*** Opening of Task material ***
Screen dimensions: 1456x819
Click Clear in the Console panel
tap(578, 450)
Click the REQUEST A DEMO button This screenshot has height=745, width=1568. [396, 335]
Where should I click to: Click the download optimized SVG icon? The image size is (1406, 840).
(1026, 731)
*** Close of Task material ***
*** Opening of Task material ***
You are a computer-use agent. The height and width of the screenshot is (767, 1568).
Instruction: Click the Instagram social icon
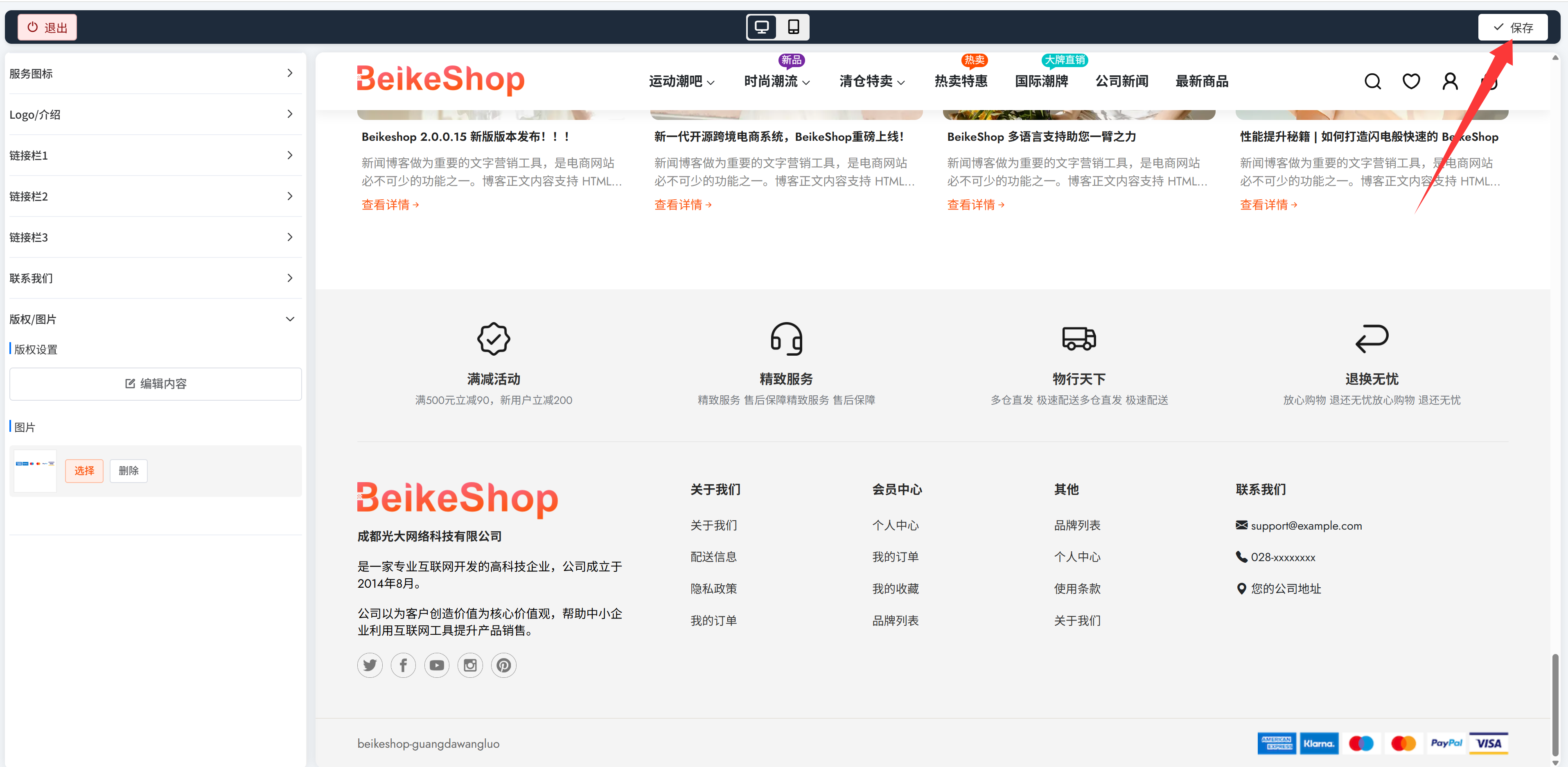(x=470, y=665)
*** Close of Task material ***
In the records, locate each line holding the string "height" and copy it.

Click the REQUEST A DEMO button This screenshot has height=745, width=1568. [396, 335]
You are a computer-use agent. The height and width of the screenshot is (767, 1568).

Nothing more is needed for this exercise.